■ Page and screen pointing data
——

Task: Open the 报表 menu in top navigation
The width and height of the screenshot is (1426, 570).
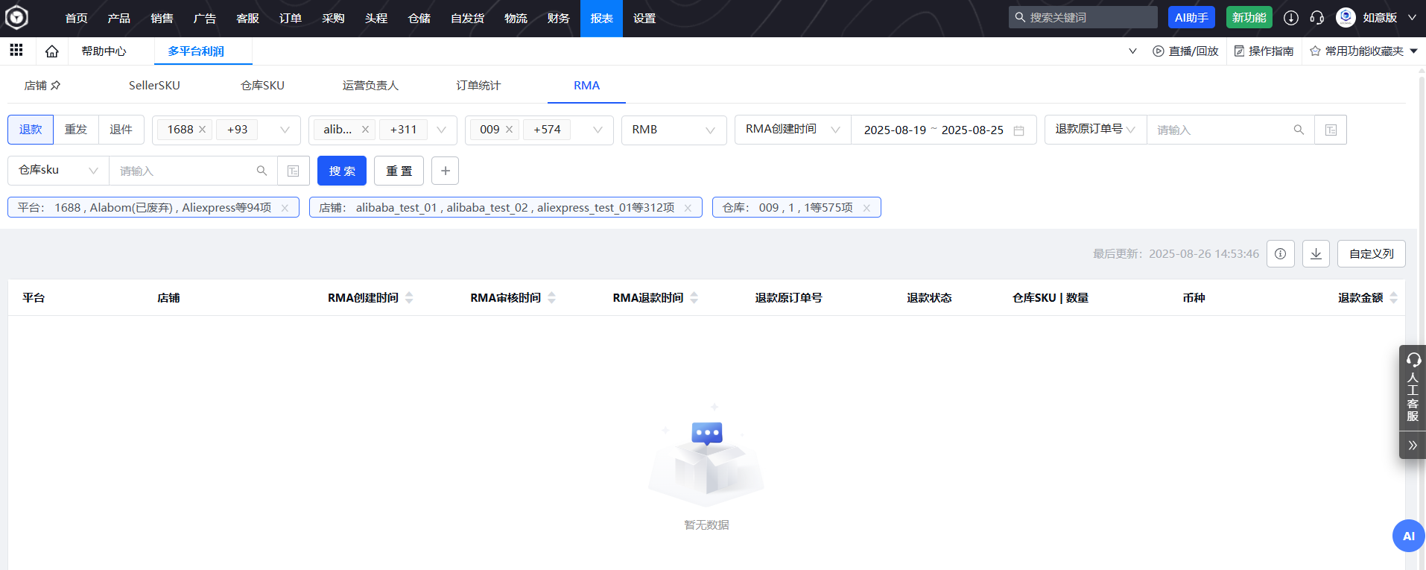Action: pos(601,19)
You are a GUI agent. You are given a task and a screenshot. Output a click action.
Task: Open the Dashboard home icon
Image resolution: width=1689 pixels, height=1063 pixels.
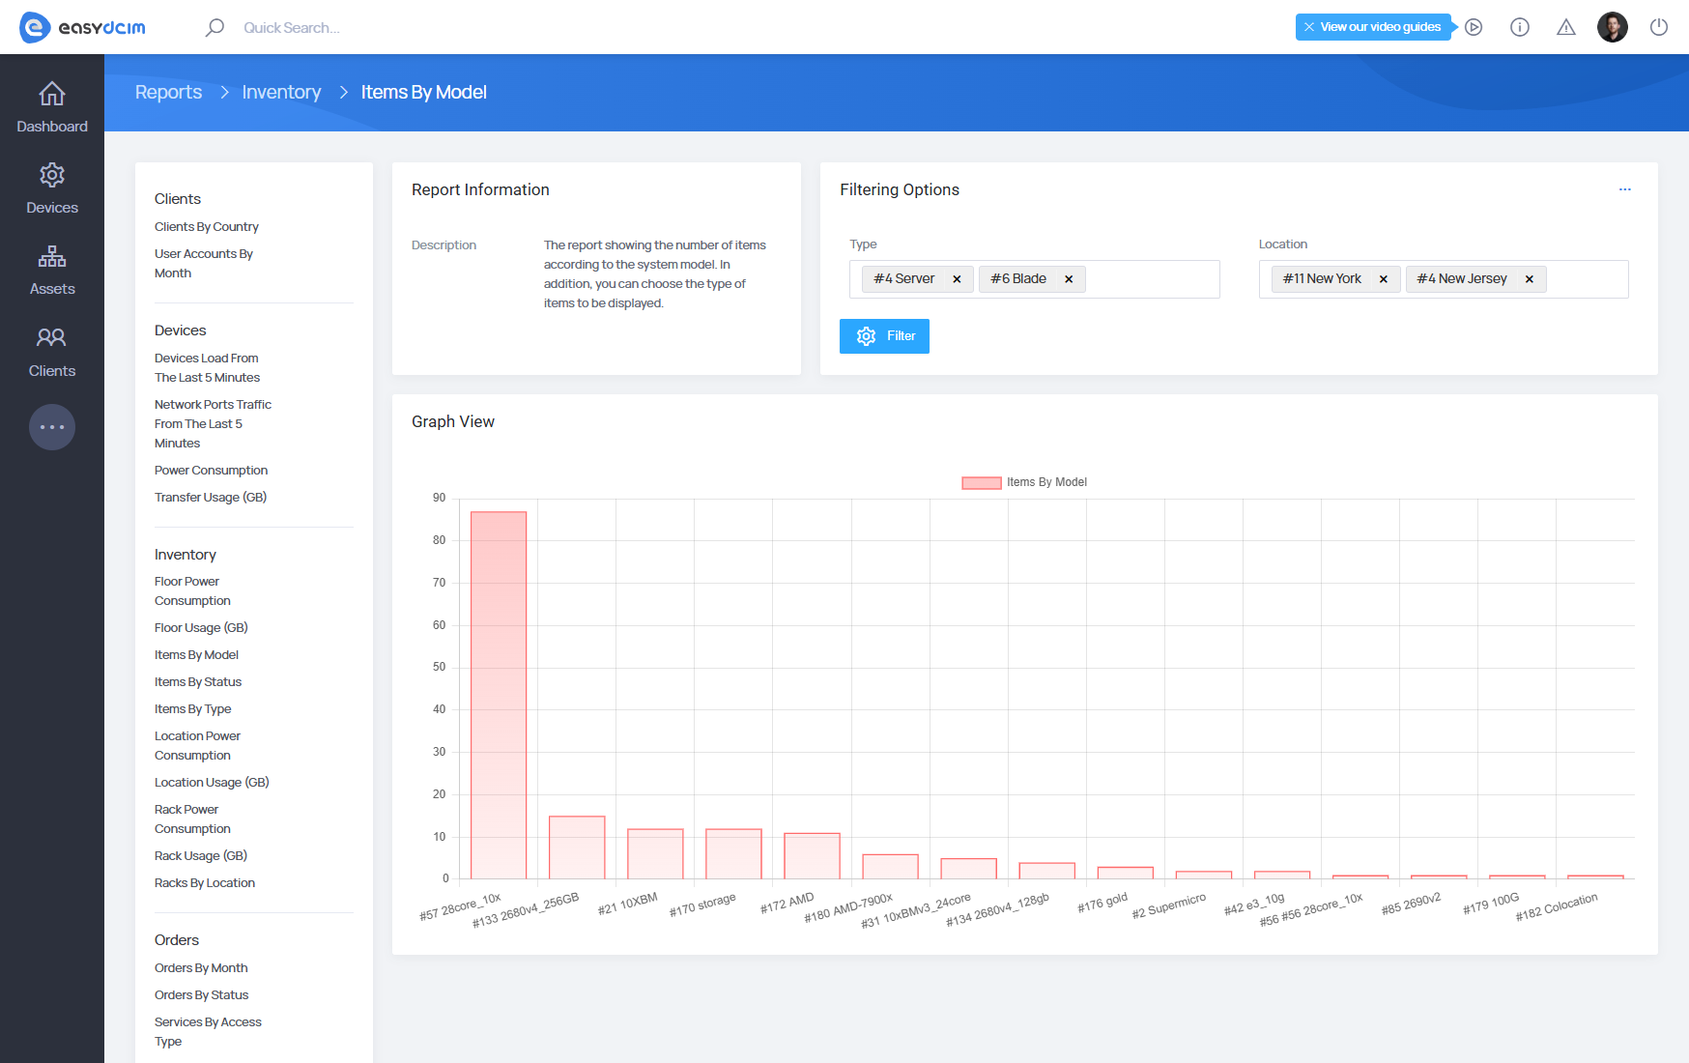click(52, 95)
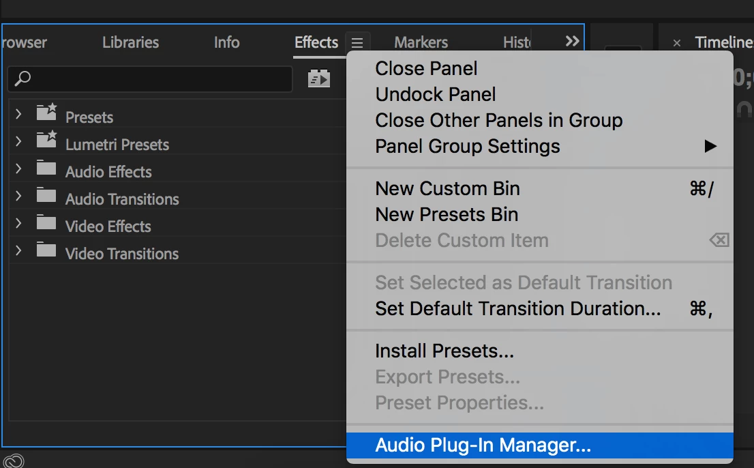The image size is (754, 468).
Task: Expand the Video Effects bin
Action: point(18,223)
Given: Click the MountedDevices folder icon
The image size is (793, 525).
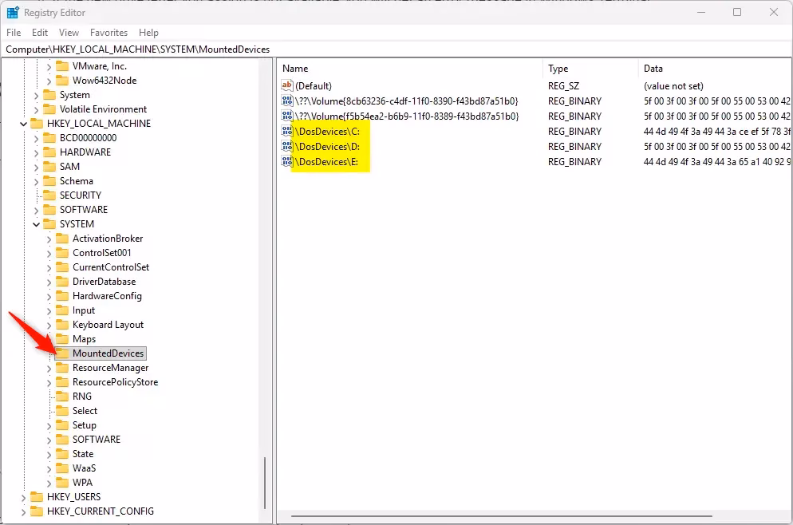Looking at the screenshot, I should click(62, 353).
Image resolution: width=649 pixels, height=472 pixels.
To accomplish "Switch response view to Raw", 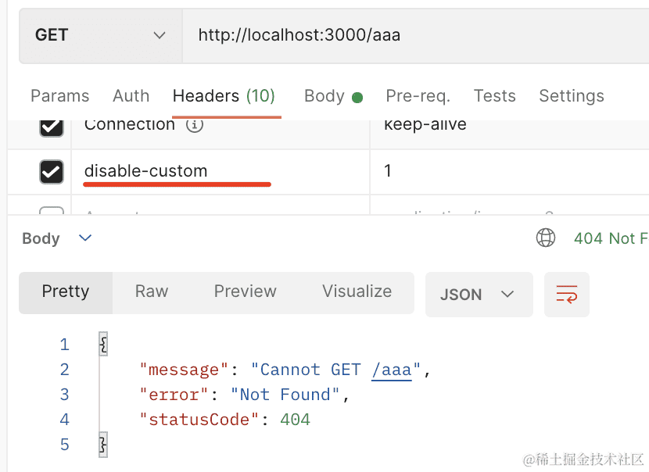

——

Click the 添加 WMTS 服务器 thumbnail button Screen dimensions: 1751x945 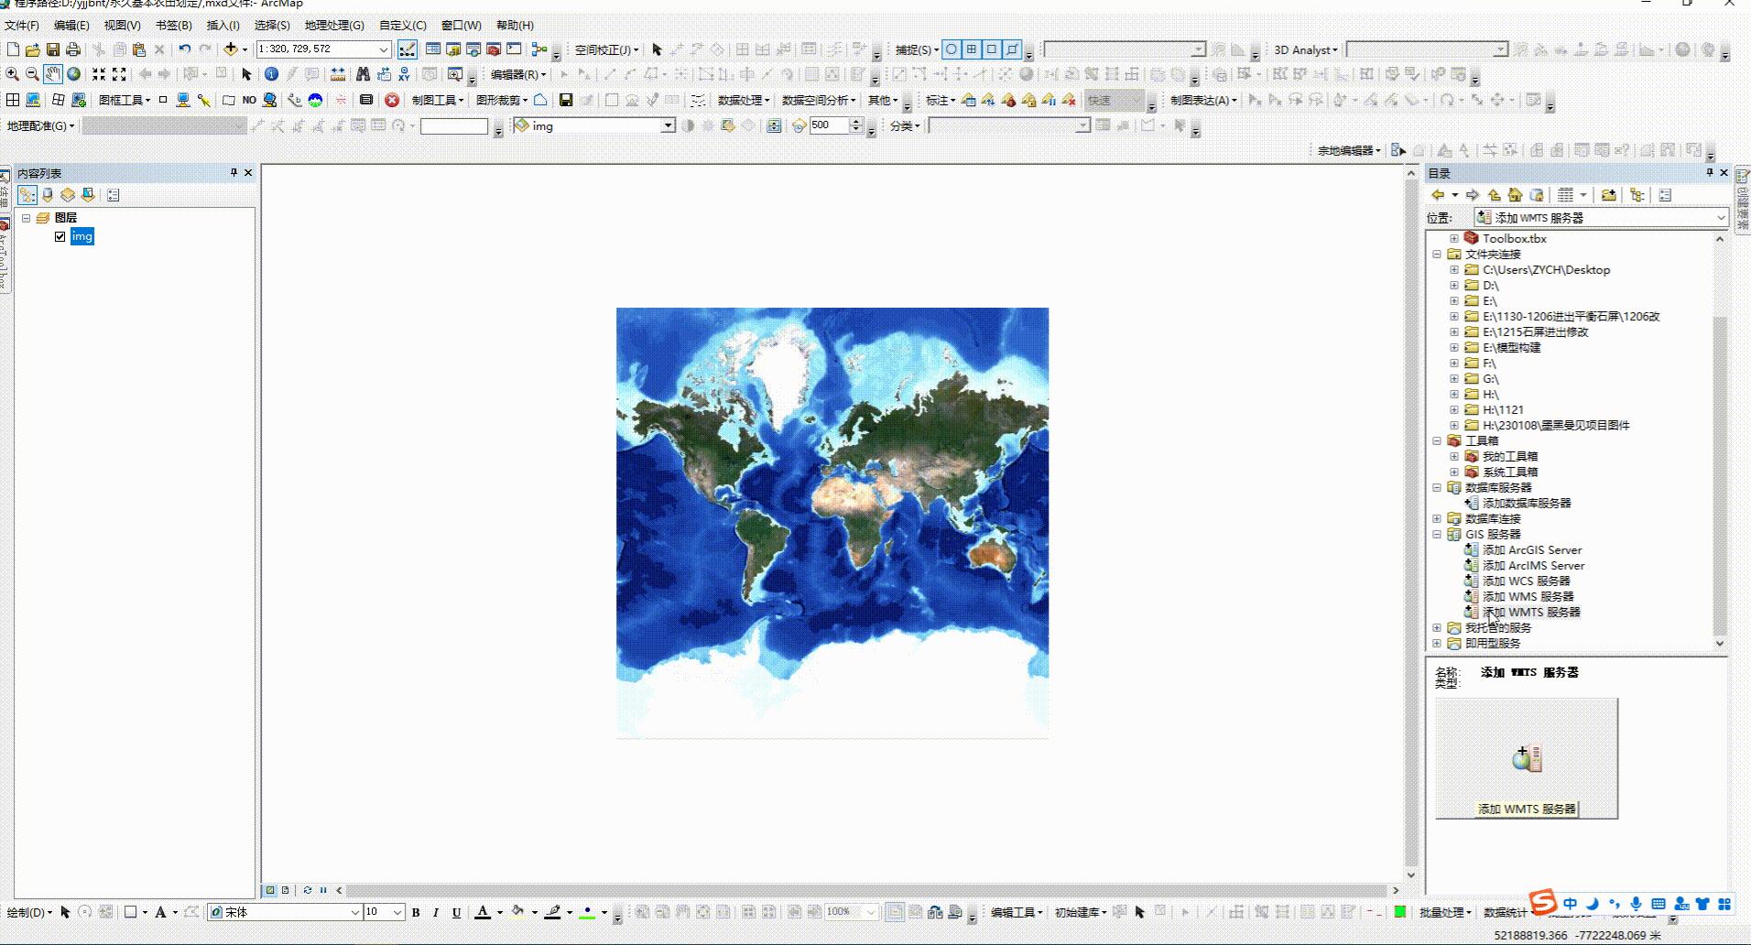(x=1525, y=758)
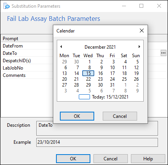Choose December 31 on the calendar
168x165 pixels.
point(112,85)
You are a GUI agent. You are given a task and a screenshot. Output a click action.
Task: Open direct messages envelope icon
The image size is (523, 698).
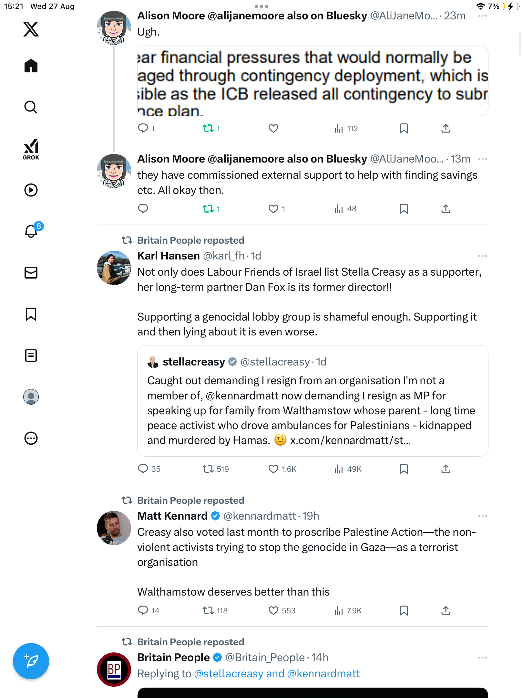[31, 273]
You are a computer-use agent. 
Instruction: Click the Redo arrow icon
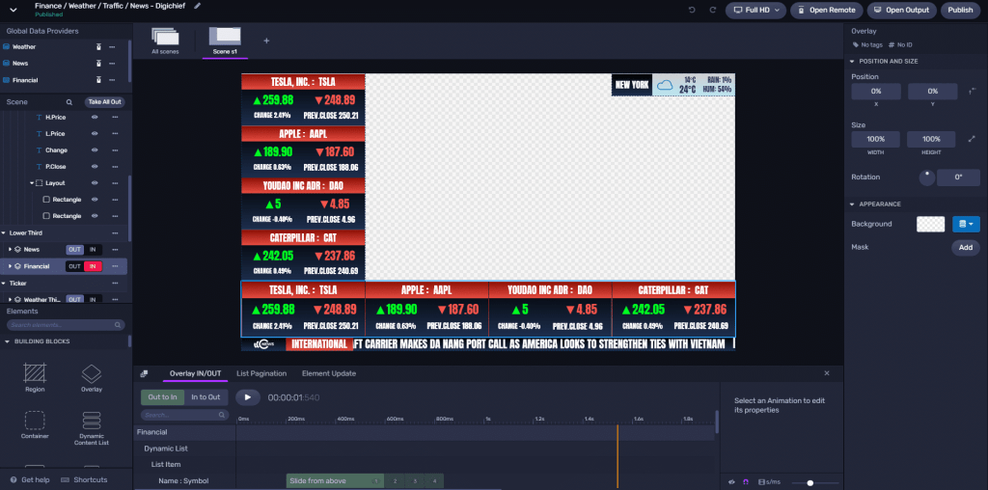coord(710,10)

——

■ WHAT IS REQUIRED
Reproduce everything from the line containing "You are a computer-use agent." down to the line containing "coord(710,10)", leaving the pictures out.

■ SOLUTION FOR THIS PROBLEM
You are a computer-use agent. 
Instruction: Click the Redo arrow icon
coord(710,10)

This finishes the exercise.